BY: Jaylene Matias

Water quality and aquatic life in our lakes, rivers, streams, and estuaries are being negatively impacted by climate change in a variety of ways. Water quality is being harmed by more intense storms that alter rainfall patterns and quantities through runoff of contaminants like nitrogen. The formation of dangerous algal blooms in water—which can be poisonous to both humans and aquatic life—is made possible by warming temperatures.  Wildfires leave behind a loss of vegetation that increases the amount of toxic substances and dangerous metals that wash into streams when it rains. Additionally, during periods of heavy rainfall, wastewater treatment plants may overflow, polluting nearby waters.

In the United States, nutrient pollution is a severe and pervasive water quality issue that is getting worse due to climate change. Water bodies are becoming more polluted as a result of overflow of nitrogen and other contaminants during storms with a lot of precipitation.

The EPA is investigating the effects of climate change on water quality as part of its larger research activities on water quality in order to safeguard our essential water resources. Water quality managers now have access to new knowledge, resources, and tactics that will help them better prevent or lessen contamination.

Hazardous algal blooms in water are more likely to emerge as a result of climate change. Our bodies of water, streams, and beaches are suffering due to the environmental damage brought on by these poisonous blooms. When nitrogen and other nutrients are swept off land surfaces and into streams during storms, hazardous blooms result. Climate change-induced temperature increases may encourage HAB proliferation in aquatic environments. Research is being done to improve HAB monitoring and evaluation capabilities and to provide potential early indicators that might be utilized to recognize and predict sensitive water bodies.

Researchers are concentrating on the longer-term (e.g., multi-decadal) implications of climate change on the risk of HABs in various geographic and bio-physical settings, in addition to the study focused on the underlying processes of HABs and the short-term prediction of them. The study examines potential future changes in cyanobacterial HAB risk for inland lakes in the continental United States on a national scale using a qualitative evidence synthesis.

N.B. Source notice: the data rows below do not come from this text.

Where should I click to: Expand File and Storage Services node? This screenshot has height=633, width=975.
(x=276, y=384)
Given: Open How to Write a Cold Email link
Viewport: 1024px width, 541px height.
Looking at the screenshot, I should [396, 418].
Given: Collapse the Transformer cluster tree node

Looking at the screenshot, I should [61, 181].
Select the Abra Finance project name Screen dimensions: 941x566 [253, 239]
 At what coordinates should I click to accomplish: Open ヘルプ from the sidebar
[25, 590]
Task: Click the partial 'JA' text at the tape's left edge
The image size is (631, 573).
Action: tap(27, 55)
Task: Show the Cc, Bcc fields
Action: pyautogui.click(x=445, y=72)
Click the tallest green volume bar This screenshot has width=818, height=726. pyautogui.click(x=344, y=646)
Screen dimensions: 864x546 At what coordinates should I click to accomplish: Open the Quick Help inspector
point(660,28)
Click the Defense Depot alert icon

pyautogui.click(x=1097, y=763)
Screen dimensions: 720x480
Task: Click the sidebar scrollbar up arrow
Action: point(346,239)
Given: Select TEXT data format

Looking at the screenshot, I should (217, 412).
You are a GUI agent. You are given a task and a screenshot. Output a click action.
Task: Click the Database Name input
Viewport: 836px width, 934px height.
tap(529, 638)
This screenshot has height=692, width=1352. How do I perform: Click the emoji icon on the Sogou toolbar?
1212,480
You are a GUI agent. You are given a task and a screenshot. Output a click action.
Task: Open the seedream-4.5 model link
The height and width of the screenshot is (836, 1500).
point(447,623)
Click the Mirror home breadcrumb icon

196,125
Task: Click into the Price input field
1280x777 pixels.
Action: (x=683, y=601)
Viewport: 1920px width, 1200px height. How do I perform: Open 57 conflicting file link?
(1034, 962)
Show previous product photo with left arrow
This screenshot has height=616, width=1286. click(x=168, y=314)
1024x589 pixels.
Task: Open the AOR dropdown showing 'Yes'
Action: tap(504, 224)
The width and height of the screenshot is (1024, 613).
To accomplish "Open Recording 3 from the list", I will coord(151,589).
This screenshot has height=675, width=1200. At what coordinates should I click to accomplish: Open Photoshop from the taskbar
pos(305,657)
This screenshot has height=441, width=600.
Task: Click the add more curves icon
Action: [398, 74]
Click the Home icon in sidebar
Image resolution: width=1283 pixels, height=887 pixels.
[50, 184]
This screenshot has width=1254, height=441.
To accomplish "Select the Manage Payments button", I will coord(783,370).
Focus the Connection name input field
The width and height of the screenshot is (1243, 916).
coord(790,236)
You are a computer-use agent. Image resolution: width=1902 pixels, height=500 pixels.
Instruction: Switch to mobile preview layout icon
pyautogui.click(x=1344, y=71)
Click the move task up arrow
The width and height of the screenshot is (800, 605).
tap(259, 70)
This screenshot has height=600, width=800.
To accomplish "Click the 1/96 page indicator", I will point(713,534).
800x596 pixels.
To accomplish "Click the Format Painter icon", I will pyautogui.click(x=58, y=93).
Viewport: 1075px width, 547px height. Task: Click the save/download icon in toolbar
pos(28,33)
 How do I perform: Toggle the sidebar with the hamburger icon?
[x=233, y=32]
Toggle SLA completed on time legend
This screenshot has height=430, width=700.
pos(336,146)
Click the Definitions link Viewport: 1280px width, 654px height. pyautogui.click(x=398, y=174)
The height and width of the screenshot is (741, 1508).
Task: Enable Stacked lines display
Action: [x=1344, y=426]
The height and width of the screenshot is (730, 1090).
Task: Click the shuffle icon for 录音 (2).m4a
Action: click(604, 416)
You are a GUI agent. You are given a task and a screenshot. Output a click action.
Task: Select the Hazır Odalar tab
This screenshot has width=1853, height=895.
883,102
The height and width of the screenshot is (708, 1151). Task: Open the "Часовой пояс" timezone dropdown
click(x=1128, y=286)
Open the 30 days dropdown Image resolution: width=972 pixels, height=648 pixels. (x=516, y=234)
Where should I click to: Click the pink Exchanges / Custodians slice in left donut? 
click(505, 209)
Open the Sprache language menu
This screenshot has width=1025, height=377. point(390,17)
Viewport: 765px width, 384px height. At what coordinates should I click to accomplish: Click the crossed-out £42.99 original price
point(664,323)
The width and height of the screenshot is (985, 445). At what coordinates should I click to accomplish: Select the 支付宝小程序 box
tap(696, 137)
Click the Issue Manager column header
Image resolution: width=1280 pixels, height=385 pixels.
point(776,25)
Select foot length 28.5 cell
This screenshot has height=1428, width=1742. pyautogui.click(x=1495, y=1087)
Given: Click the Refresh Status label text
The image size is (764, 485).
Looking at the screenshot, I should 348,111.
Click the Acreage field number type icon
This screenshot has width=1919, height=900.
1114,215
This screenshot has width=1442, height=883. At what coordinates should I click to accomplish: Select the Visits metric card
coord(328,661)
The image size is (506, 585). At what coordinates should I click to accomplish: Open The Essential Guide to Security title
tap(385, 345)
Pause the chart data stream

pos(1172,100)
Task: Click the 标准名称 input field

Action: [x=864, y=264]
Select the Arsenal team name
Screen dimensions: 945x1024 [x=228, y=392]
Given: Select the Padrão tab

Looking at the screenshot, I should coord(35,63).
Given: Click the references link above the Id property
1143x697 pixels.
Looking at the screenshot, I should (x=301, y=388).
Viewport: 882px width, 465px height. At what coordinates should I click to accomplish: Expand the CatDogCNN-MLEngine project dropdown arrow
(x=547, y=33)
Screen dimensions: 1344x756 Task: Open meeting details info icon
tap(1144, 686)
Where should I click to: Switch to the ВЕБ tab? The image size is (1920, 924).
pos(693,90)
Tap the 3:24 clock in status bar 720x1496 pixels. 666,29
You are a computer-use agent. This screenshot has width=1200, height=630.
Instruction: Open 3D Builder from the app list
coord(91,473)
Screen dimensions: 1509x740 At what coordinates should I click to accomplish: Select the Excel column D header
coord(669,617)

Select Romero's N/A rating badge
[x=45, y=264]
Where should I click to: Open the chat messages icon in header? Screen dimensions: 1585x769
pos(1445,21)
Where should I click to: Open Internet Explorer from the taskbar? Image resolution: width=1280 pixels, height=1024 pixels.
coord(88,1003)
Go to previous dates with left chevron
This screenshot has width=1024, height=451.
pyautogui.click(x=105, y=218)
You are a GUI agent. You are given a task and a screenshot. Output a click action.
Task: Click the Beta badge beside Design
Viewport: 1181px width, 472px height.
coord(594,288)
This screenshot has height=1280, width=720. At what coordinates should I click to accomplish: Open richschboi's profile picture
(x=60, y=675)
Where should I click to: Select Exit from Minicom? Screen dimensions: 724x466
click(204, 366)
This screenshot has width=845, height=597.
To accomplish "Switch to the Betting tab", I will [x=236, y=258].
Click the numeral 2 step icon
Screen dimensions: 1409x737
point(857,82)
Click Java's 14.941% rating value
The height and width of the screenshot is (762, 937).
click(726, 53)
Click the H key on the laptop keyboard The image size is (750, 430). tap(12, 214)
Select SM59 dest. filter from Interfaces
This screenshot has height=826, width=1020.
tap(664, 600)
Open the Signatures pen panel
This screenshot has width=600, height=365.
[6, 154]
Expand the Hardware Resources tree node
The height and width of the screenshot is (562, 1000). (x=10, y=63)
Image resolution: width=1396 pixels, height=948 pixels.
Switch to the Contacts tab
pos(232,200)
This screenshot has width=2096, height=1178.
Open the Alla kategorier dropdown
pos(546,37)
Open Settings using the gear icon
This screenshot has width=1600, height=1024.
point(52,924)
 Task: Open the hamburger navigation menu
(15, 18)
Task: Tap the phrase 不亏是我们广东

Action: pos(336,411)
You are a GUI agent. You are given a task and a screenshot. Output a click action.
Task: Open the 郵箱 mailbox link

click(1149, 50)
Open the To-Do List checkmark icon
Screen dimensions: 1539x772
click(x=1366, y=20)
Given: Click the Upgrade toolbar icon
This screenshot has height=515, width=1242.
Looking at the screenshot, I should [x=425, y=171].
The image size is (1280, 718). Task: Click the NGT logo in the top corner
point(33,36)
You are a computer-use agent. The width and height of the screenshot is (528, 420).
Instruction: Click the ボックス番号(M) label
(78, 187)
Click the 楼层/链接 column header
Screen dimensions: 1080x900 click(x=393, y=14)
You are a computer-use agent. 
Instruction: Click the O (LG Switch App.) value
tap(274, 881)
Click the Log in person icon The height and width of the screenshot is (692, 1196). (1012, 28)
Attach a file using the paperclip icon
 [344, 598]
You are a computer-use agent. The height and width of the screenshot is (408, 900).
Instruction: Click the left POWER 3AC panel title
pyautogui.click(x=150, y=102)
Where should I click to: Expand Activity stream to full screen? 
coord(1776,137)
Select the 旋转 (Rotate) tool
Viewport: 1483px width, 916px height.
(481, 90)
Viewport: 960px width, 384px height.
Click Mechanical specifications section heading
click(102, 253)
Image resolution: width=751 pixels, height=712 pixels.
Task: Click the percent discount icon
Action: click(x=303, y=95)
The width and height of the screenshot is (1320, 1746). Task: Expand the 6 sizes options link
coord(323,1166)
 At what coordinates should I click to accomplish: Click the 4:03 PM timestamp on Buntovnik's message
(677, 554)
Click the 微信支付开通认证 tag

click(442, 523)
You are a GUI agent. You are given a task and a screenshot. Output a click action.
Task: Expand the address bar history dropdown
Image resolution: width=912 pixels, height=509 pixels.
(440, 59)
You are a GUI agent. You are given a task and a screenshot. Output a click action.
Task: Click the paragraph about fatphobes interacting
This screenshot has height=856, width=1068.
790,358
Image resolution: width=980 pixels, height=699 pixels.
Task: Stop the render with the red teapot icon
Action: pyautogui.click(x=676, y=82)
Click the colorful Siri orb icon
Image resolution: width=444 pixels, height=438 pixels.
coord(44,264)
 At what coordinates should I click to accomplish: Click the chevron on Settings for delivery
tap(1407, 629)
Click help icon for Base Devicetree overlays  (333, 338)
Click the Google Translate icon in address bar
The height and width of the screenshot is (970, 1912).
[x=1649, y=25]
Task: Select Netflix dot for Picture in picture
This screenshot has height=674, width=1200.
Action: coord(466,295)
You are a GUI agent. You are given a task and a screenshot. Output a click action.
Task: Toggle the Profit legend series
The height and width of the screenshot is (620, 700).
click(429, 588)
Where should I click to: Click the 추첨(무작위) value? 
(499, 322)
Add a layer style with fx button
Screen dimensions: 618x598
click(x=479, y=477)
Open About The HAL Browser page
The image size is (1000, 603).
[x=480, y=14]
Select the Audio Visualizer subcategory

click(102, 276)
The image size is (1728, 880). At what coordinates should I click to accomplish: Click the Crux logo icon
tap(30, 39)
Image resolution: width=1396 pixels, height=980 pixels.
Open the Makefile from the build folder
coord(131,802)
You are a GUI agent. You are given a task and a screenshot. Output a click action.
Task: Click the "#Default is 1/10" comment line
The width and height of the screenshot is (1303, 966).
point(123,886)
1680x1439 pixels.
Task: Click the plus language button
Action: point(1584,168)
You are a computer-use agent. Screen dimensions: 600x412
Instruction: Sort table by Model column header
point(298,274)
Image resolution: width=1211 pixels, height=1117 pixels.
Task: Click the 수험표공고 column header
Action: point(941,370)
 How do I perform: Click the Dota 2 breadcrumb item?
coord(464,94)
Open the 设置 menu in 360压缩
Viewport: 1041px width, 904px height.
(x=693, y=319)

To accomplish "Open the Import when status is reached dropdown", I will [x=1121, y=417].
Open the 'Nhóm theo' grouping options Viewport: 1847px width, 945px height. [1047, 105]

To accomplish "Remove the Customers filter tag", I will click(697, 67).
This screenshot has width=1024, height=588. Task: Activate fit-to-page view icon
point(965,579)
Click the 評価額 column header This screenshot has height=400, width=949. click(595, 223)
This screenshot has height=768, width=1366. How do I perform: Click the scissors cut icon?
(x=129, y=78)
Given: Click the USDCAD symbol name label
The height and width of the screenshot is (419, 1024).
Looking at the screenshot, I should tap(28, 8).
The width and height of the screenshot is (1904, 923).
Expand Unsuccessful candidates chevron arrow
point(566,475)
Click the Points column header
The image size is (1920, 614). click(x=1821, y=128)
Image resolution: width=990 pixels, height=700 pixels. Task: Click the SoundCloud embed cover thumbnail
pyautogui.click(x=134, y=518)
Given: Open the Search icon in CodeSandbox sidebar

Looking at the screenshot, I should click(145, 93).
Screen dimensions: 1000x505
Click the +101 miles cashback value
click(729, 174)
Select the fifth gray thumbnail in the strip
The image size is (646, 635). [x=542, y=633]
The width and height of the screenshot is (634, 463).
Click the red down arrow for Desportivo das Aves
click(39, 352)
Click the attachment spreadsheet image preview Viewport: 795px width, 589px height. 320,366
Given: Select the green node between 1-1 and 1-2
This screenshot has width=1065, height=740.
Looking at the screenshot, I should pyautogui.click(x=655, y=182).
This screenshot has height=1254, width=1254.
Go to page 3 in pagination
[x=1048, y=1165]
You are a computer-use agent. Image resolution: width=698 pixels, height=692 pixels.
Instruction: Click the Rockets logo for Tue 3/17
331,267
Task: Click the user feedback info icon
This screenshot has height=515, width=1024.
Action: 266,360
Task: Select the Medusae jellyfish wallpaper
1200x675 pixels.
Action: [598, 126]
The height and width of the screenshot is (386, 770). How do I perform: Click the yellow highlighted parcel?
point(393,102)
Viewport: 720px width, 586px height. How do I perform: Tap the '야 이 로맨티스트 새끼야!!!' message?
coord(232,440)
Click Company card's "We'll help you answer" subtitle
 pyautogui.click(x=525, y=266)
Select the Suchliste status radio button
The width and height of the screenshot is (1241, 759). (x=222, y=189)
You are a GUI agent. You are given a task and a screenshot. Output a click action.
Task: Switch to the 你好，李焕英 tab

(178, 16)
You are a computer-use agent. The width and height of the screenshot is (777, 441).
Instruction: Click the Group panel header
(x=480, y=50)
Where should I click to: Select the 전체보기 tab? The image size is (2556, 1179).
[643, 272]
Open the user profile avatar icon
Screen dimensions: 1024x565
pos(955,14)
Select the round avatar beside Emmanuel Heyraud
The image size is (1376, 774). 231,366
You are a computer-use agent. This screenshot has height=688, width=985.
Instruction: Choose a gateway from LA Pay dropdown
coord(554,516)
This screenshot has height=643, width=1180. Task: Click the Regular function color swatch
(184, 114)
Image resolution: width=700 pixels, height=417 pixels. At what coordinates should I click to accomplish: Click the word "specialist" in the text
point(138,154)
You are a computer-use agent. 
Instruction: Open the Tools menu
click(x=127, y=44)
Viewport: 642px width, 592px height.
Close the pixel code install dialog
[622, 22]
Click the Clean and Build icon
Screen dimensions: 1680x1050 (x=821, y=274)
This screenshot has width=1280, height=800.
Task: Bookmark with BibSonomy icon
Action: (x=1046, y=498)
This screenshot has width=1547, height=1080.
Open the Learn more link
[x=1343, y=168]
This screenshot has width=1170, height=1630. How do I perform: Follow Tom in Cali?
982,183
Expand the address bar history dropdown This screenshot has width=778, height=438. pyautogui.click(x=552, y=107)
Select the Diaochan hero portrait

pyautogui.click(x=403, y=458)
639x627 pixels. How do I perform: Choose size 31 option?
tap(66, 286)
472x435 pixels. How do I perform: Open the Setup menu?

Extreme downpour events are becoming more frequent as a result of climate change, raising the possibility of fuel spills from underground storage tanks. The quality of the water, including the drinking water in towns, might be harmed by leaks from these tanks. In the past, there were 2.2 million underground storage tanks in the United States, spread across 800,000 sites, and six billion gallons of petroleum were kept there every day. In underprivileged areas, where many are located, leaking underground storage tanks constitute a bigger hardship. Research is concentrated on resolving the environmental justice issues of communities who are affected by excessive rainfall as part of a broader research focus on subsurface storage tanks. The study helps governments, tribes, and communities identify subsurface storage tanks that might be more susceptible to leakage during certain seasons.